I’d imagine a lot of the pauses in action in the older movies has the two combatants clashing auras, since successfully doing so would be as much of a win as sword slice.

This would sort of make sense given what the force is described as; a connection between things that pervades the universe rather than something originating from one’s self. The observation that “the force is strong with this one” is an observation about the strength of one’s aura, possibly with a greater effect radius, rather than one’s demonstrated abilities.

Ira Shantz-Kreutzkamp
Ira Shantz-Kreutzkamp
9 years ago

That second paragraph sounds like something that would be both dramatic and make people stop complaining that Jedi don’t just pull peoples’ hearts out(not a knock at you, @contrapangloss, just some stupid friends I have) so we can get to the next…whatever it is they want faster.

With the right sound design and acting you could give the sense that another, mental battle is going on, parallel to the physical, with the combatants struggling to overpower each other’s grip on the Force. Like a swordfight crossed with a psychic arm-wrestling match.

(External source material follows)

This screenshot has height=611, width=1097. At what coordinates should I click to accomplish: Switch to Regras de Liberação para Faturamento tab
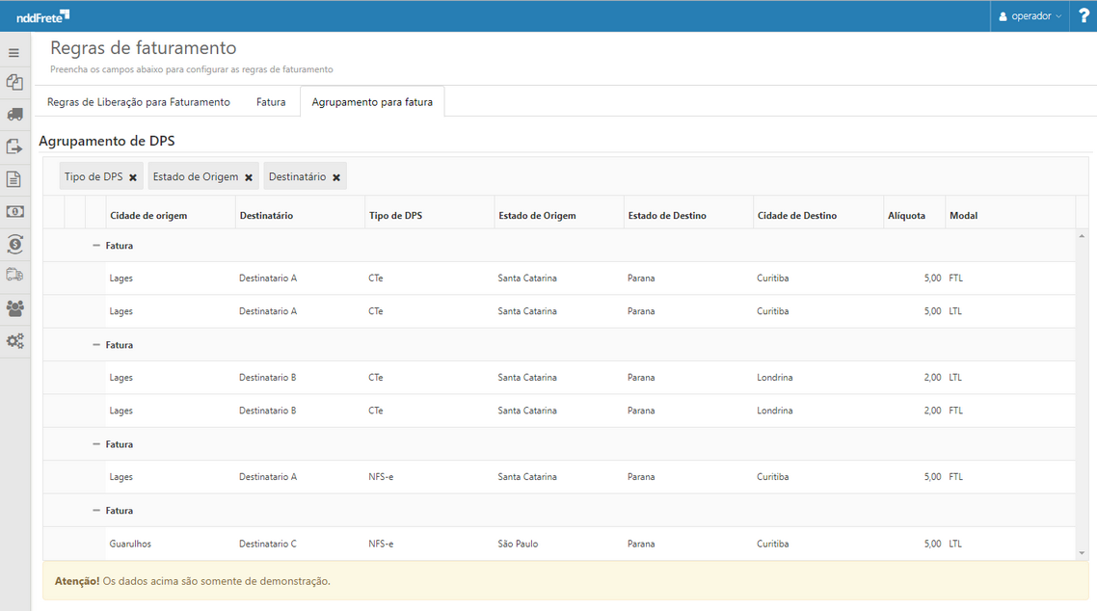(139, 102)
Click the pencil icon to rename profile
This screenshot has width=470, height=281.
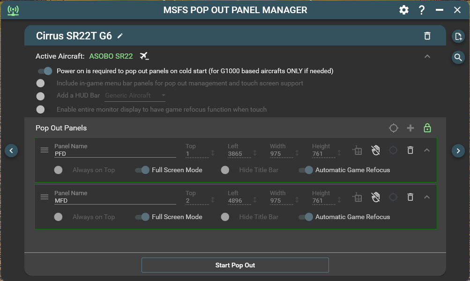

And the reason Darth Vader spent all that time flinging stuff at Luke was to wear him down physically and mentally, disorienting him and making him more vulnerable to the revelation. The guy was not even kind of a match for him at that point.

kirbywarp
kirbywarp
9 years ago

Funny enough, my completely uneducated guess might not have been too far off. A read on the dark side at wookiepedia reveals that mental stamina is a huge thing when talking about succumbing to the dark side. There were some cases of sith with such powerful connections to the dark side that they’d convert jedi around them to dark side users simply with their presence.

I like this theory!

grumpyoldnurse
grumpyoldnurse
9 years ago

NO general luv-in about Oded Fehr ? Boo 😛

I will join that luv-in! (But, the correct answer is still Adam Beach)

Happy Birthday, Arctic Ape!!!

kirbywarp
kirbywarp
9 years ago

And the reason Darth Vader spent all that time flinging stuff at Luke was to wear him down physically and mentally, disorienting him and making him more vulnerable to the revelation. The guy was not even kind of a match for him at that point.

That’s actually hugely important, much more so than I would have thought. The dark side is about temptation, mental turmoil, and submission. The more Luke was worn down, the more likely it’d be that he’d fall to the temptation of the dark side and his anger would take over.

Suddenly that scene has much more meaning; Luke does practically fall prey to his own emotions, possibly even almost turning to the dark side, but instead he jumps. He gains a much darker aesthetic after that confrontation, as if he had tasted the dark side for the first time and it left a permanent mark on him.

Then, in Return of the Jedi, he actually does use dark side power to overpower Vader (who, interestingly enough, needs to constantly use dark side energy to keep his lungs functioning. Perhaps once his aura is overpowered, he can’t even breathe). The triumph of Luke is not defeating the enemy, but in stepping over the boundary of the dark side and returning.

Damn, I’ve missing so much cool stuff about the Star Wars universe by just watching the movies.